Task 0 (if present): One task for scaffolding
Per feature triplet: Three tasks each:
- RED: Write failing tests for [feature name]
- GREEN: Implement [feature name]
- REVIEW: Adversarial review of [feature name]
Integration triplet: Three tasks (RED/GREEN/REVIEW)

Set up dependencies with TaskUpdate (addBlockedBy):

Each GREEN task is blockedBy its RED task
Each REVIEW task is blockedBy its GREEN task
All Layer N+1 RED tasks are blockedBy all Layer N REVIEW tasks
Integration RED is blockedBy all feature REVIEW tasks
If Task 0 exists, all Layer 0 RED tasks are blockedBy Task 0

Example for Features A (Layer 0), B (Layer 0), C (Layer 1, depends on A):

TaskCreate: "Task 0: Scaffolding"                           → id: 1
TaskCreate: "RED: Write failing tests for Feature A"        → id: 2, blockedBy: [1]
TaskCreate: "GREEN: Implement Feature A"                     → id: 3, blockedBy: [2]
TaskCreate: "REVIEW: Adversarial review of Feature A"        → id: 4, blockedBy: [3]
TaskCreate: "RED: Write failing tests for Feature B"        → id: 5, blockedBy: [1]
TaskCreate: "GREEN: Implement Feature B"                     → id: 6, blockedBy: [5]
TaskCreate: "REVIEW: Adversarial review of Feature B"        → id: 7, blockedBy: [6]
TaskCreate: "RED: Write failing tests for Feature C"        → id: 8, blockedBy: [4]
TaskCreate: "GREEN: Implement Feature C"                     → id: 9, blockedBy: [8]
TaskCreate: "REVIEW: Adversarial review of Feature C"        → id: 10, blockedBy: [9]
TaskCreate: "RED: Write integration tests"                   → id: 11, blockedBy: [4, 7, 10]
TaskCreate: "GREEN: Implement integration"                   → id: 12, blockedBy: [11]
TaskCreate: "REVIEW: Adversarial review of integration"      → id: 13, blockedBy: [12]

Step 3: Execute

Task 0: Scaffolding (if present)

Dispatch a regular background subagent (no team member needed):

Task(general-purpose, run_in_background: true):
  "Execute scaffolding task: [task 0 text]"

Wait for completion, verify, TaskUpdate → completed.

Layer Execution

For each layer, spawn one team member per triplet. All team members in a layer run in parallel.

Spawning team members: In a single message, spawn all team members for the current layer:

// Layer 0: Features A and B are independent
Task(general-purpose, team_name: "tdd-{plan}", name: "triplet-a", run_in_background: true):
  [triplet runner prompt for Feature A — see ./triplet-runner-prompt.md]

Task(general-purpose, team_name: "tdd-{plan}", name: "triplet-b", run_in_background: true):
  [triplet runner prompt for Feature B — see ./triplet-runner-prompt.md]

// End turn. Team members execute autonomously.

Information supplied:

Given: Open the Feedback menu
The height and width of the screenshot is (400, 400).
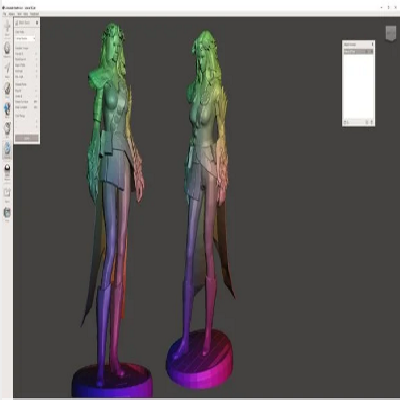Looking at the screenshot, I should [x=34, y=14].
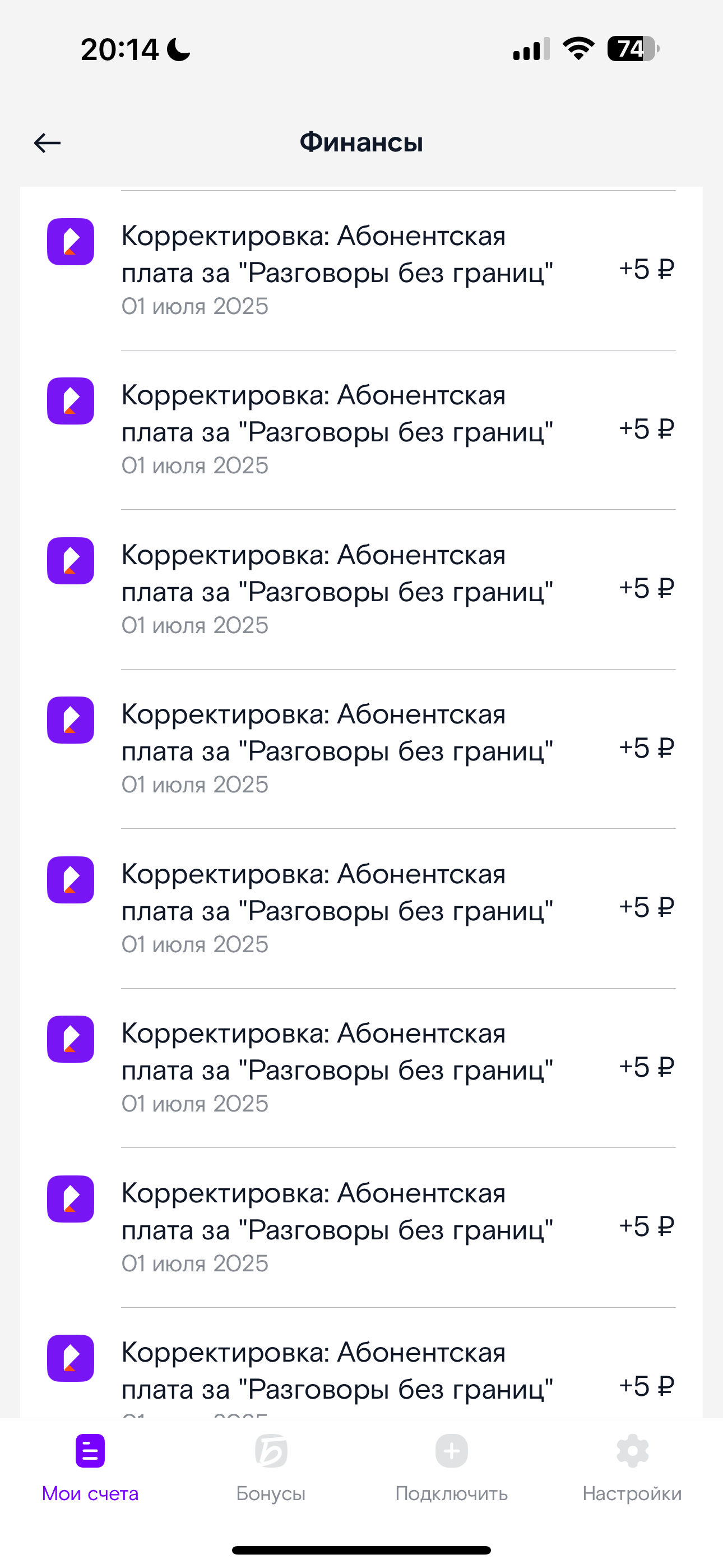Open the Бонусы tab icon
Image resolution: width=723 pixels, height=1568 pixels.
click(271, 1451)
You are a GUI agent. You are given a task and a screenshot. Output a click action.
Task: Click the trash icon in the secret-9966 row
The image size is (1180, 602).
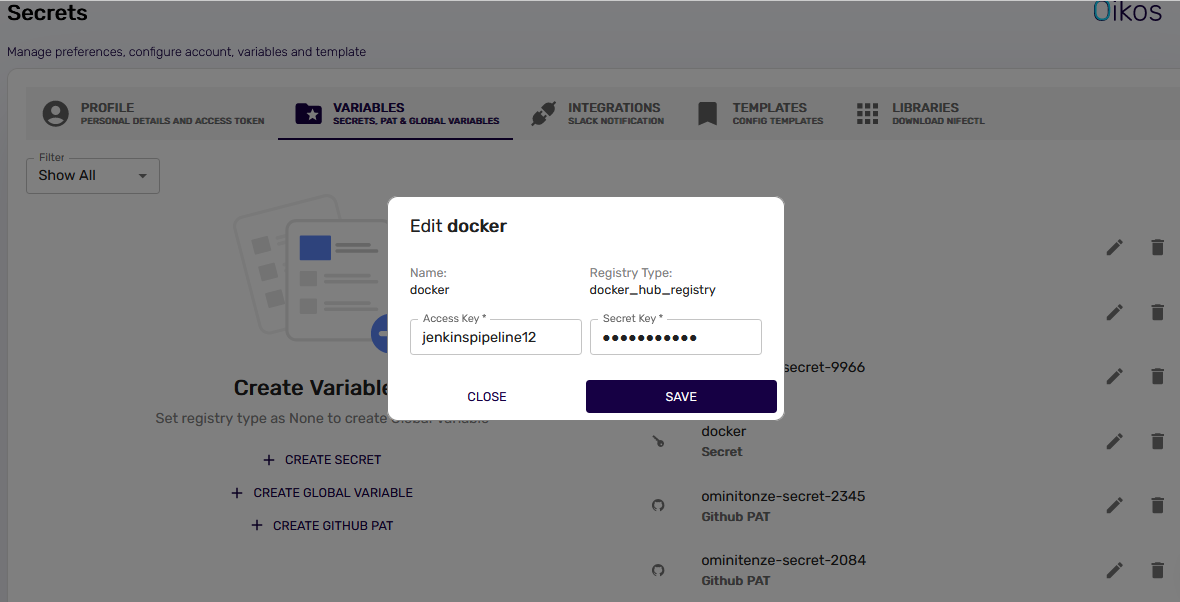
--
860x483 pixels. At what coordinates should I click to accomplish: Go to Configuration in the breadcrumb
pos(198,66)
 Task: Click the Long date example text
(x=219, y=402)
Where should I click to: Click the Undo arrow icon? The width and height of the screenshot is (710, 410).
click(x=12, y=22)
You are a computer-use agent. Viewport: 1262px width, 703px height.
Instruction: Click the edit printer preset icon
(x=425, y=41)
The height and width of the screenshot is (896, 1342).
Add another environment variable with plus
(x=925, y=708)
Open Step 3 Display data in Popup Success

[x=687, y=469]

Task instructions:
1. Reproduce the part of the TDD workflow text starting at "Dispatch a regular" and ending at "run in parallel.".
2. List the dependency rules that the TDD workflow text gives under "Set up dependencies with TaskUpdate (addBlockedBy)".
3. Answer these questions from the TDD workflow text:
(a) In the example, which id does "GREEN: Implement Feature C" receive?
(b) What value is run_in_background set to for the scaffolding subagent?
(c) What name is given to the team member spawned for Feature B?
The rows are not needed for any of this work.

Per-task answers:
1.
Dispatch a regular background subagent (no team member needed):

Task(general-purpose, run_in_background: true):
  "Execute scaffolding task: [task 0 text]"

Wait for completion, verify, TaskUpdate → completed.

Layer Execution

For each layer, spawn one team member per triplet. All team members in a layer run in parallel.

2.
- Each GREEN task is blockedBy its RED task
- Each REVIEW task is blockedBy its GREEN task
- All Layer N+1 RED tasks are blockedBy all Layer N REVIEW tasks
- Integration RED is blockedBy all feature REVIEW tasks
- If Task 0 exists, all Layer 0 RED tasks are blockedBy Task 0

3.
(a) 9
(b) true
(c) "triplet-b"